That mood is set to collide with the State Opening of Parliament on Wednesday 13 May 2026, when King Charles III will formally begin the parliamentary session and the government will set out its agenda in the King’s Speech. The ceremony, normally a display of constitutional order, has been thrown off balance by the political turmoil. Buckingham Palace reportedly asked whether the King should proceed as planned, wary of being dragged into the leadership fight that now surrounds the Prime Minister.

Wes Streeting, widely seen as a leadership hopeful, is expected to meet Starmer as senior figures look for a way to contain the damage. Publicly, Streeting has kept clear of anything that would distract from the King’s Speech, but his position matters because the argument over Starmer is now inseparable from questions about who can hold Labour together after the local-election rout. Other senior figures, including Jess Phillips, David Lammy, Pat McFadden and Shabana Mahmood, have been drawn into the wider turbulence as the Cabinet attempts to project control.
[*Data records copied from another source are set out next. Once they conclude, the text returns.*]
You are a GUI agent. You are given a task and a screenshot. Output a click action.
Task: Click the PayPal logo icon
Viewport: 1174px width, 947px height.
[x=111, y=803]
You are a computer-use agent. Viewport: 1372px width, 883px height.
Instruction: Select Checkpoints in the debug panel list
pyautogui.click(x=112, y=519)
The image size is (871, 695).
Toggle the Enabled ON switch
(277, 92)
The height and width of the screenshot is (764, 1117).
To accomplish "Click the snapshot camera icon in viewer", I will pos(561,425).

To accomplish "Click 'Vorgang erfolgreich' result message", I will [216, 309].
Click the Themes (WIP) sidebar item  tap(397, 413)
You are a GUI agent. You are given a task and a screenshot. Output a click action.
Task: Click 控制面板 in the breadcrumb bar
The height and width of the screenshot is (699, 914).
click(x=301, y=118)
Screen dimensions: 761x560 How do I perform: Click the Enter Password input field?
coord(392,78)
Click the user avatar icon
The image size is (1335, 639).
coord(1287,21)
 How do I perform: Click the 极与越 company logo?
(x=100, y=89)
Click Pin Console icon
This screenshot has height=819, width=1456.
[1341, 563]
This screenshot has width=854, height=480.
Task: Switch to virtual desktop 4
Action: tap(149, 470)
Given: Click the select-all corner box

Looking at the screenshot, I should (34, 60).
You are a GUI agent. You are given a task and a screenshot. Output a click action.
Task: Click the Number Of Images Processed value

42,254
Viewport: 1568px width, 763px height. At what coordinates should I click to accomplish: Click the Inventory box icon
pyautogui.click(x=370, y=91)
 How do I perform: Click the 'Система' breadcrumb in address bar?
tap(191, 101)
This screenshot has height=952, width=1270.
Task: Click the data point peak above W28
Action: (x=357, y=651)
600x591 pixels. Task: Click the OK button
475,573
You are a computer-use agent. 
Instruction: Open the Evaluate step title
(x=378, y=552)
The unrest has also been deepened by the fallout from the Peter Mandelson appointment scandal and by Streeting’s own NHS overhaul, which has become politically entangled with the Prime Minister’s authority. On 13 March 2025, Streeting set out plans to abolish NHS England, describing it as the “final nail in the coffin” of the body. He later told Parliament on 12 November 2025 that NHS England would be abolished by March 2027, with about 18,000 posts to go and more than £1 billion a year in savings targeted by the end of the Parliament, after saying the size of the NHS centre had more than doubled since 2010.

For Starmer, the question is no longer simply whether Labour can absorb a bad set of local results. It is whether a governing coalition built on discipline, competence and message control can survive when MPs are counting the numbers against their own leader before Parliament has even begun its new session.